See the MVAPICH2 user's guide for details on the MV2_CPU affinity options shown above. In general, without enforcing the OpenMP CPU affinity, we can use the mpirun command below with any compiler which will result in binding MPI tasks on all the CPU cores in one socket.

mpirun -genv OMP_NUM_THREADS 8 -genv MV2_CPU_BINDING_LEVEL socket -genv MV2_CPU_BINDING_POLICY scatter -np 2 ./myprogram
taskset -cp 8700
pid 8700's current affinity list: 0-7,16-23
taskset -cp 8701
pid 8701's current affinity list: 8-15,24-31


On the Rocky Linux 8, our tests show that for the InfiniBand, OpenMPI performance is better to that of MVAPICH2. Although OpenMPI is not binary compatible with the other MPI distributions that we offer, it has some appealing features and as of July 2022 seems to be more stable than Intel MPI, especially on the AMD platforms. Again, see the manpages for OpenMPI for details.

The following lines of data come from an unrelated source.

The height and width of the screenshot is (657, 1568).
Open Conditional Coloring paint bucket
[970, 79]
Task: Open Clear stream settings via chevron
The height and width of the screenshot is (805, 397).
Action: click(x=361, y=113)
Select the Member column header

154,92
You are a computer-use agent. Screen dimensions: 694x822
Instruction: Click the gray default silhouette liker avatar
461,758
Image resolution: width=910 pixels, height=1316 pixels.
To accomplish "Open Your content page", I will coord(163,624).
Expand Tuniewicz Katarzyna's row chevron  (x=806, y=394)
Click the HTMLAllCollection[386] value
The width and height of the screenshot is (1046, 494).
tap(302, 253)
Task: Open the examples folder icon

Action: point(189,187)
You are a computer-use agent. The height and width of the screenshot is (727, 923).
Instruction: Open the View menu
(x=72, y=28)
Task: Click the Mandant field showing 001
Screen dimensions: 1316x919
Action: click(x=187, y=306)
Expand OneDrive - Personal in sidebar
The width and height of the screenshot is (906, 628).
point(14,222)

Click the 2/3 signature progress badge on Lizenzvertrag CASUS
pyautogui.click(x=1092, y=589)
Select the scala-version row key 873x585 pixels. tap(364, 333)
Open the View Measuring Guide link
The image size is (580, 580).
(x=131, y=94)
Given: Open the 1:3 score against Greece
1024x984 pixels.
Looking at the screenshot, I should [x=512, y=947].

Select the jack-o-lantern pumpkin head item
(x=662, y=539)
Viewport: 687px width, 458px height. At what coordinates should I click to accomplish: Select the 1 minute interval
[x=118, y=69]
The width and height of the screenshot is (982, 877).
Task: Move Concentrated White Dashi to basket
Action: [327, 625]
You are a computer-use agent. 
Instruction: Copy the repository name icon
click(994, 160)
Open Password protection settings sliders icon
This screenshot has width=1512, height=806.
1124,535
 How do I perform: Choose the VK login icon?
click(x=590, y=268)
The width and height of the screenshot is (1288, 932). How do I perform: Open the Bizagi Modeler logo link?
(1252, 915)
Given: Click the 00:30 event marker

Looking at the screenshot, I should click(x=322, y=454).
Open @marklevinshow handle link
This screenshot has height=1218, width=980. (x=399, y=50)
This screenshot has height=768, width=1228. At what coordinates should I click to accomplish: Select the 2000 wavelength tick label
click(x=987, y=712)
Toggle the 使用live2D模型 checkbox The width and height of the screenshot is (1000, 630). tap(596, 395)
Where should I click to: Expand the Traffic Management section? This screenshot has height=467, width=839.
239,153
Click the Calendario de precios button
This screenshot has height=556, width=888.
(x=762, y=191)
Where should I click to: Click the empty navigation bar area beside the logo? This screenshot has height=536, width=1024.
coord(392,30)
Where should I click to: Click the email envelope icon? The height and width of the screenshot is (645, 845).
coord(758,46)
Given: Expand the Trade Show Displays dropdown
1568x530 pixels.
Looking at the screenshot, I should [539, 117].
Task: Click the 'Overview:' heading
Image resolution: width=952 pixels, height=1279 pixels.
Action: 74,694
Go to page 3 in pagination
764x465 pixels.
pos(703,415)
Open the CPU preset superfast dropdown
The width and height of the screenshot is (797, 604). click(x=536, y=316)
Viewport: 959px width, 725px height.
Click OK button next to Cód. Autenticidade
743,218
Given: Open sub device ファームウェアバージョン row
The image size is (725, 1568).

Running OpenMPI programs is straightforward, and the same on all clusters:

mpirun -np $SLURM_NTASKS $WORKDIR/program.exe

mpirun flags for multi-threaded process distribution and binding to the CPU sockets are-map-by socket -bind-to socket.

To run an OpenMPI program multithreaded:

mpirun -np $SLURM_NTASKS -map-by socket -bind-to socket $WORKDIR/program.exe

OpenMPI will automatically select the optimal network interface. To force it to use Ethernet, use the "--mca btl tcp,self" mpirun flag. Network configuration runtime flags are detailed here.

MPICH (formerly referred to as MPICH2) is an open source implementation developed at Argonne National Laboratories. Its newer versions support both Ethernet and InfiniBand, although we do not provide cluster specific MPICH build, mainly since MVAPICH2 which is derived from MPICH provides additional performance tweaks. MPICH should only be used for debugging on interactive nodes, single node runs and and embarrassingly parallel problems, as its InfiniBand build does not ideally match our drivers.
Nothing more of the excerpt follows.